Nanomicelle formation and polymeric nanoparticle encapsulation have been proven to enhance the solubility of AM and facilitate its targeted delivery to specific organs [18]. Various studies, conducted both in vitro and in vivo, have demonstrated the enhanced cytotoxicity, antiproliferative activity, and induction of apoptosis when AM is delivered through these nanoparticle systems, such as transferrin-conjugated lipid–polymer hybrid NPs [19], AM-encapsulated poly(lactic-co-glycolic) acid (PLGA) NPs [20], AM-CS/sodium alginate NPs [21], AM-CS/carrageenan NPs [22] and hyaluronic acid-coated CS-NPs [23]. Additionally, NPs constructed with crosslinked CS and glyoxal have demonstrated controlled-release properties, making them a promising drug-delivery system for hydrophobic compounds such as AM [24].
Modified chitosan nanoparticles (CSNPs) have emerged as a promising drug-delivery system for cancer therapy, addressing critical challenges in bioavailability, stability, cellular uptake, protein adsorption, and drug distribution [25,26,27]. Recent studies have demonstrated that depolymerized CS can increase the cytotoxicity of AM in MCF-7 cells. The properties of CSNPs are influenced by the inherent properties of the CS polymer [28,29]. CS’s unique chemical and physical characteristics determine the degree of crystallinity, surface smoothness, porosity, surface charge, size, and shape. The increased deacetylation degree of CS enhances its hydrophilicity, making it more suitable for formulating drug carriers. As a result, these properties directly affect the drug-loading capacity, release behavior, biocompatibility, targeted delivery, cellular uptake, and overall therapeutic efficacy of CSNPs [30,31].
Folate conjugation is vital in actively targeting cancer cells, as many tumors overexpress folate receptors [32]. This targeted approach enhances drug uptake by cancer cells and reduces damage to healthy tissues, minimizing the side effects associated with conventional chemotherapy [2,4,33]. F-CS-NPs, obtained by attaching folate conjugates to CS using a carbodiimide reaction, have demonstrated increased cytotoxicity against breast cancer cells, highlighting their potential for breast cancer therapy [34]. CS-based drug carriers show great potential in cancer treatment when modified and targeted with folate.
This research paper aims to further this study by functionalizing CSNPs with folate for targeted delivery of AM using CS, which have different molecular weights.

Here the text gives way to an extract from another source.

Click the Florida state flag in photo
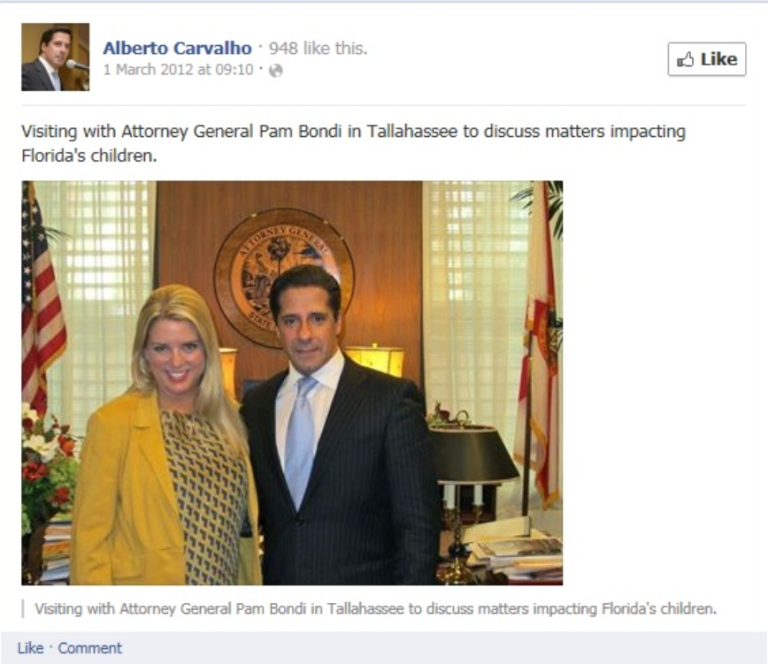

Adding folate will provide a new vector for cancer cells, serving as an active target for drug delivery and enhancing the cytotoxicity of AM in a multimodal manner (Scheme 1). However, further studies are needed to investigate the potential enhancement of the cytotoxicity of AM using F-CS-NPs, based on release studies. This work represents an essential step toward developing nanosystems for treating breast cancer by combining CS, derivatized CS, and natural anticancer drugs.

2. Results and Discussion

2.1. Characterization of F-CS

The interaction between CS and folate was investigated using FTIR spectroscopy. The measurements were obtained at 4000–400 cm−1 under vacuum pressure of 60 kN within 15 min.
F-CS, as depicted in Figure 1, demonstrates comparable IR spectra to CS due to their structural similarities. CS and F-CS have similar chemical compositions and functional groups, contributing to the overlapping peaks observed in their infrared spectra. Specifically, they exhibit peaks within the 3300- to 3500-cm−1 range, corresponding to the stretching vibrations of hydroxyl (OH) groups in both CS and F-CS. Additionally, both materials show peaks at approximately 1642 cm−1, representing the stretching vibrations of N-H bonds, further highlighting their shared characteristics. These similarities in the IR spectra suggest that F-CS retains the essential features of CS while undergoing specific modifications or treatments [35]. The presence of an amide bond in F-CS can be identified by the C=O stretching band, which typically appears in the 1650 and 750 cm−1 ranges. This band is usually strong and sharp, characteristic of all amide compounds. Therefore, the appearance of the characteristic C=O stretching band in the IR spectra of F-CS confirms the presence of an amide bond between CS and folate. While CS and F-CS should have similar IR spectra, modifying CS with folate may result in a slight shift or change in the intensity of specific peaks, particularly in the regions where the amide bond is present (1650 and 750 cm−1). The observed shift in peak intensity can confirm the successful conjugation of folate in CS, ultimately leading to the formation of F-CS.
Peak absorption spectroscopy is a valuable technique for identifying specific substances in a sample and quantifying their concentrations. The peak of the absorption spectrum corresponds to the wavelength at which the substance absorbs light most strongly. One can determine the presence of specific compounds by comparing the absorption spectrum of an unknown sample to known absorption spectra of various substances. In this case, peak absorption at 282 nm could indicate the presence of substances such as amino acids, which typically exhibit a peak absorption at around 280 nm due to aromatic amino acids that absorb light in that region. In the case of F-CS, two absorption bands appeared in the spectral ranges of 200–300 and 300–400 nm, which were assigned to the π-π* and n-π* transitions, respectively (Table 1) [36]. Further analysis using UV-Vis and FTIR spectroscopy confirmed the attachment of folate to CS, as indicated by the characteristic absorption bands of the amide bond in the IR spectra [23]. However, F-CS yield may be reduced due to the sequential processes required in its manufacture, such as dialysis purification. During dialysis, unbound folate and soluble EDC hydrochloride can diffuse outside the dialysis membrane and be removed from the F-CS solution.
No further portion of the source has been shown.